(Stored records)
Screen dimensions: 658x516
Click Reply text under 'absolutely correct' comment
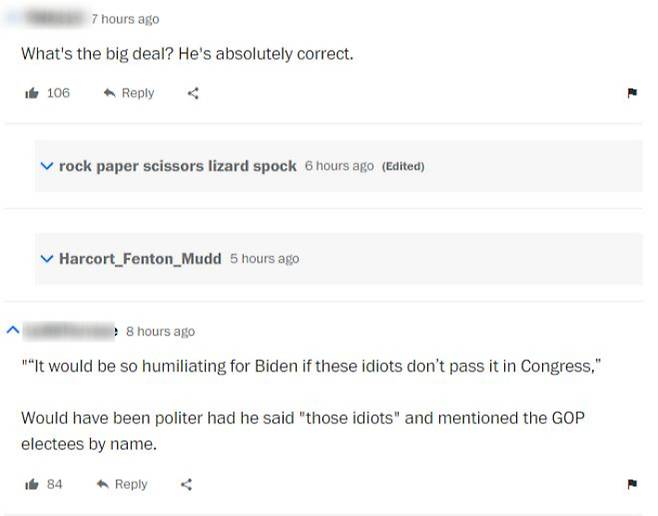point(138,93)
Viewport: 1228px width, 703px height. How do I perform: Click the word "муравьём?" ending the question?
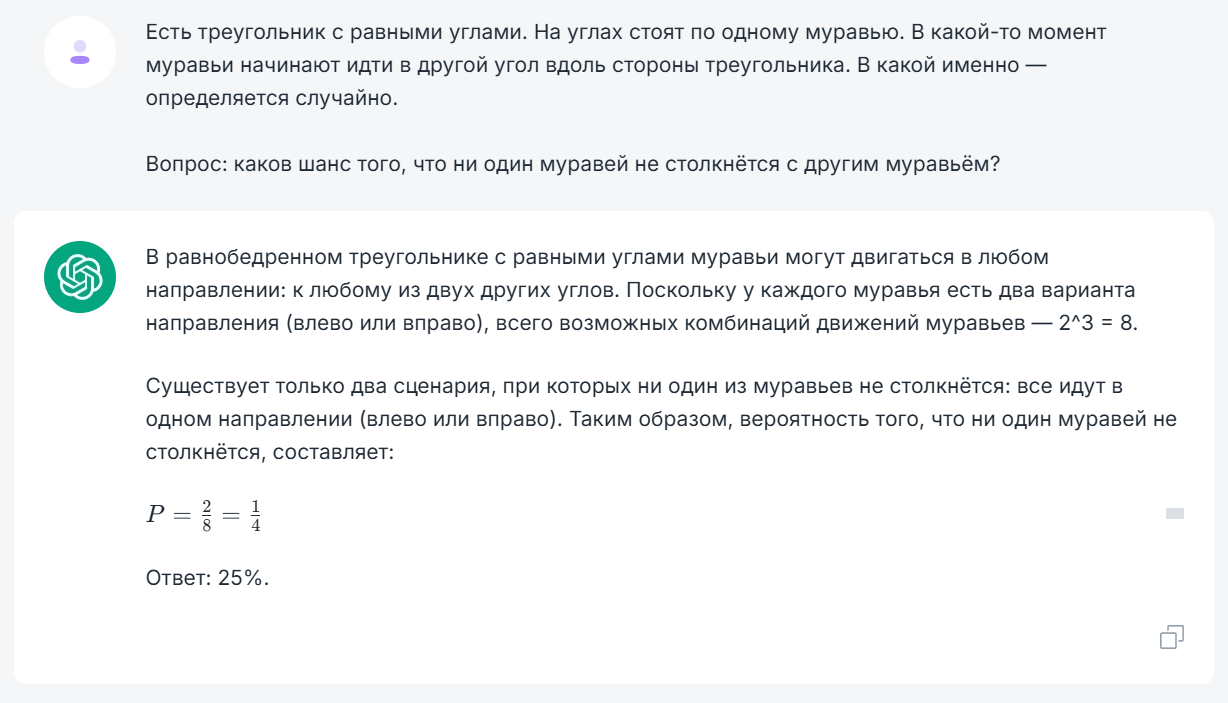tap(943, 165)
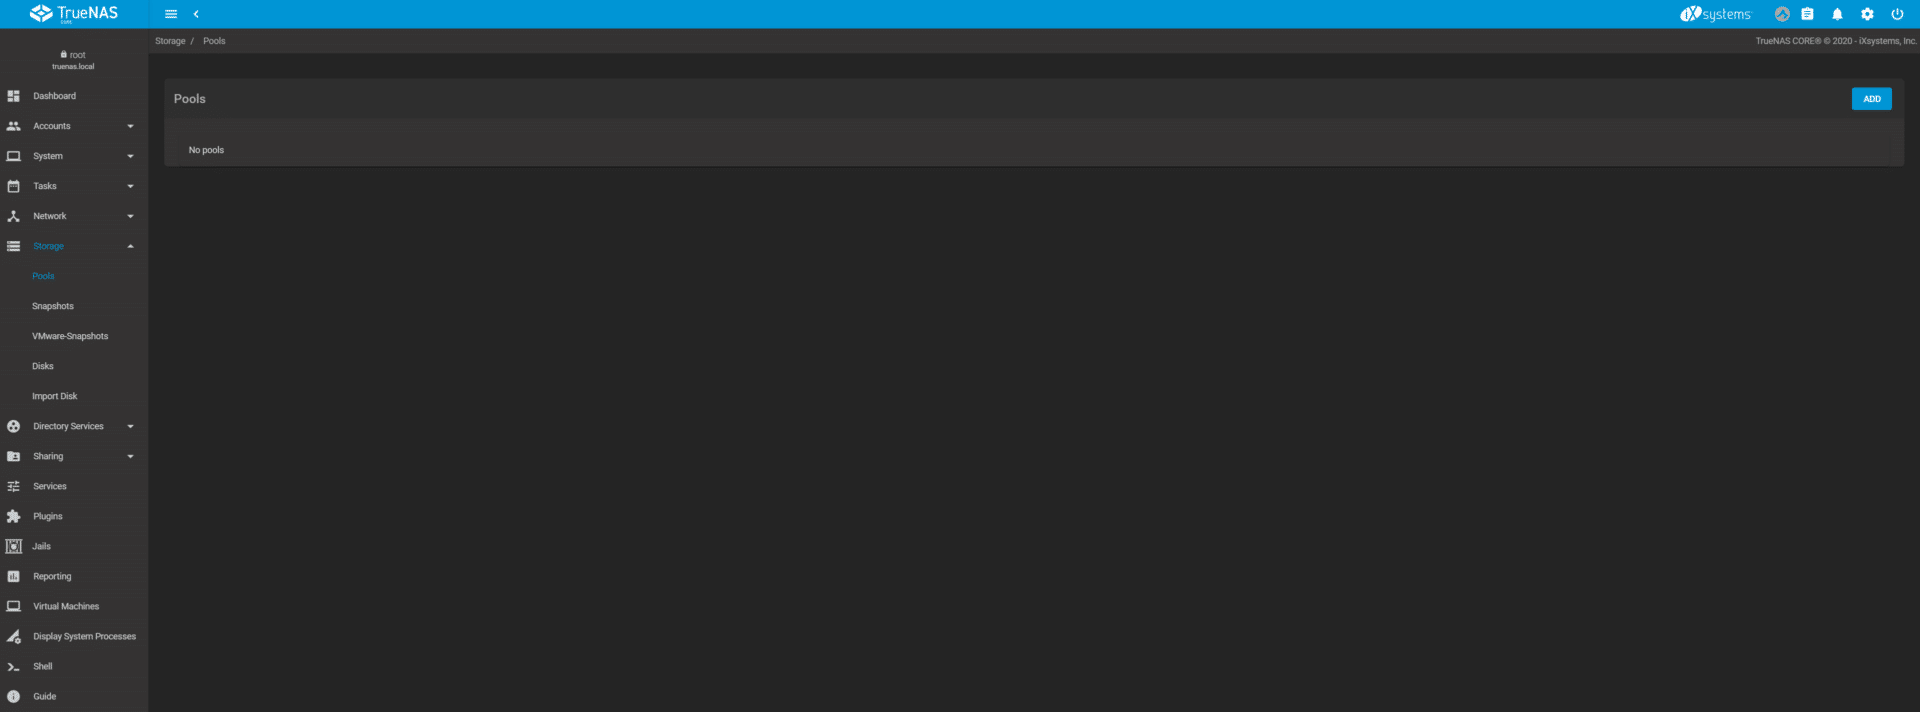The height and width of the screenshot is (712, 1920).
Task: Open the alerts bell icon
Action: tap(1837, 14)
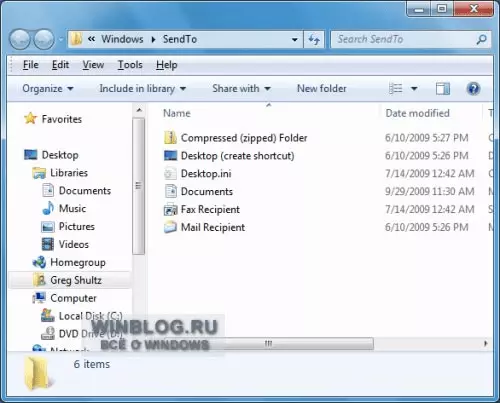
Task: Expand the Organize dropdown menu
Action: [x=48, y=89]
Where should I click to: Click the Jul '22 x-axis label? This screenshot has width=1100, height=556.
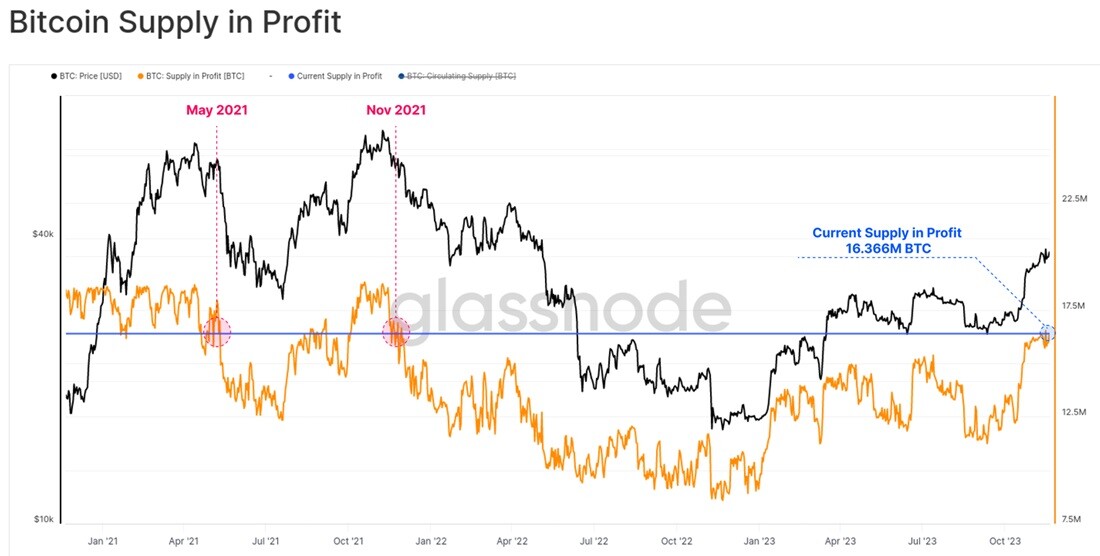[x=594, y=541]
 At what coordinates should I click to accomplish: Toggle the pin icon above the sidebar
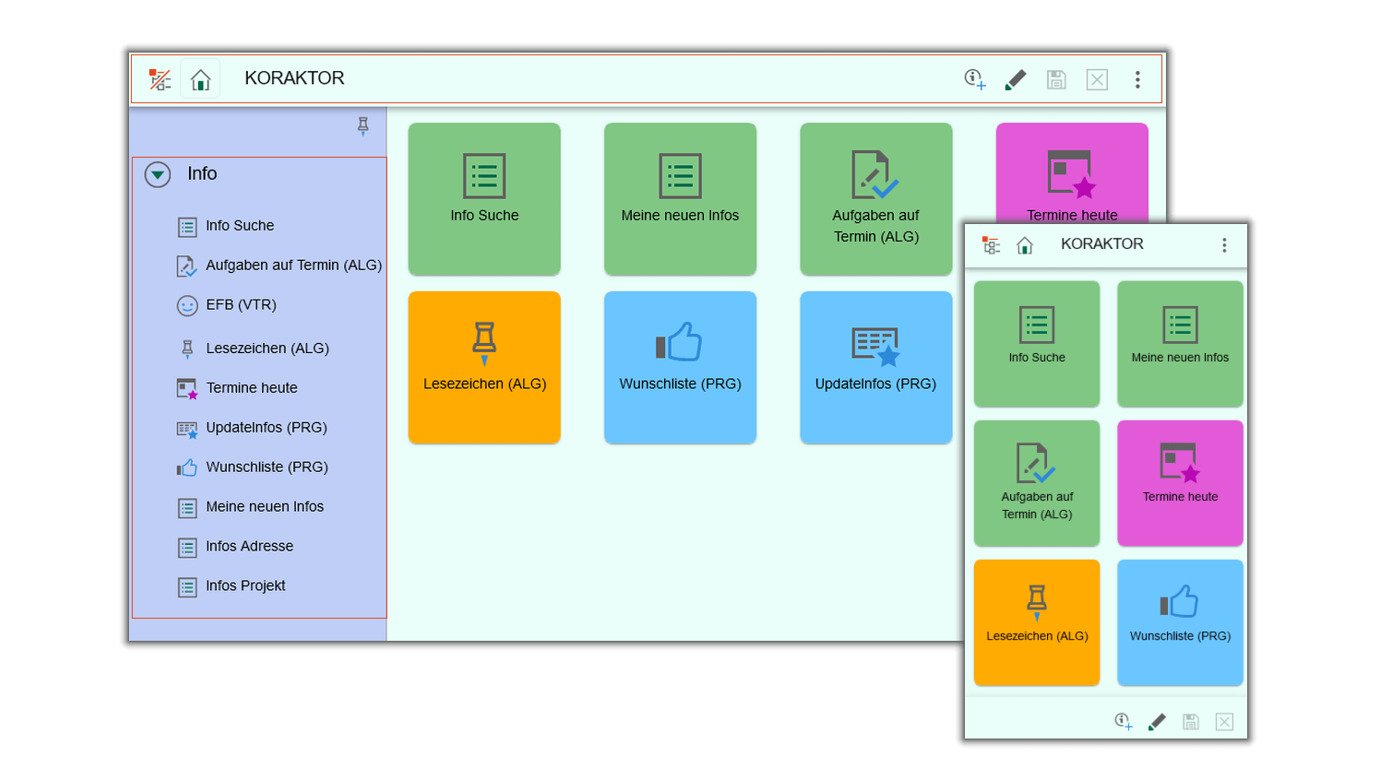point(363,126)
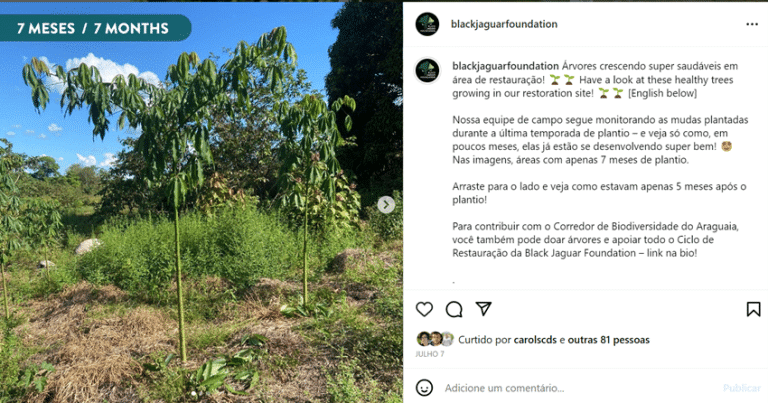Save post with the bookmark icon

pyautogui.click(x=753, y=309)
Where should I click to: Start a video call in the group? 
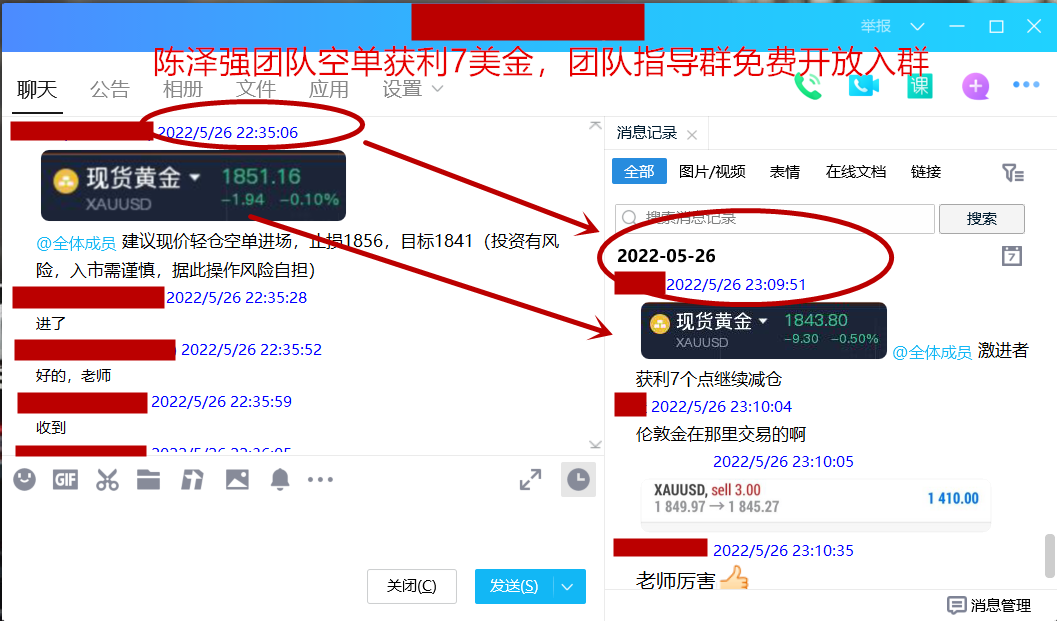point(863,86)
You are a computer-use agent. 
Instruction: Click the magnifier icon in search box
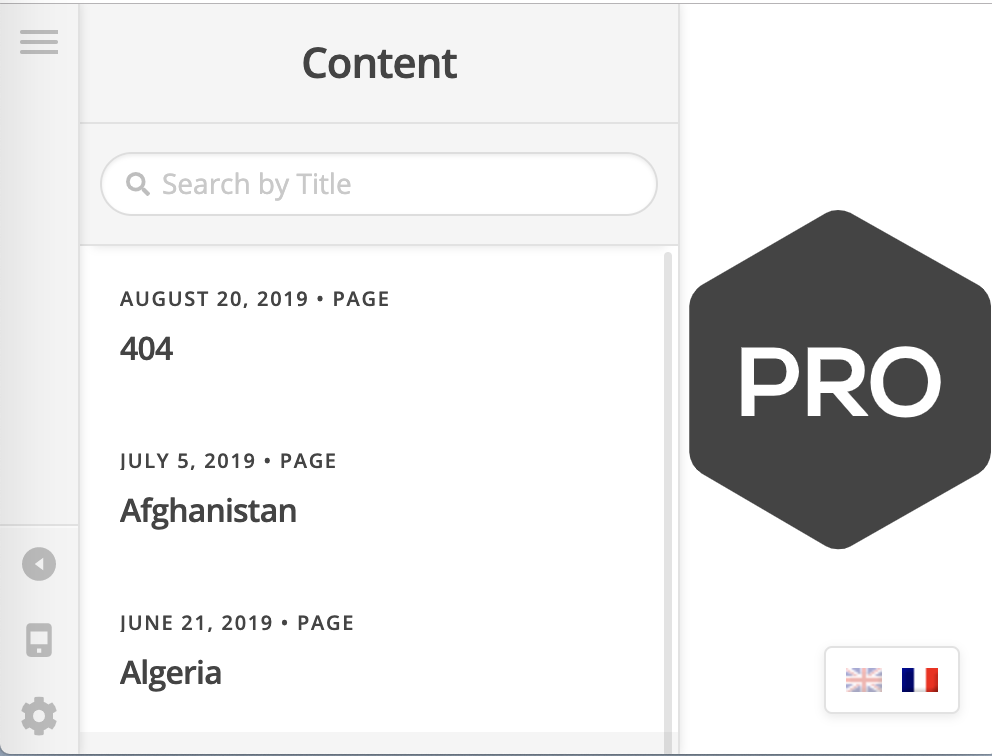click(138, 184)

__Work order__
Give back the lines from the one containing "Instruction: Click the" through the last line of the records above exactly as they appear, both included, and no pictures.

__Answer for this exercise__
Instruction: Click the magnifier icon in search box
click(138, 184)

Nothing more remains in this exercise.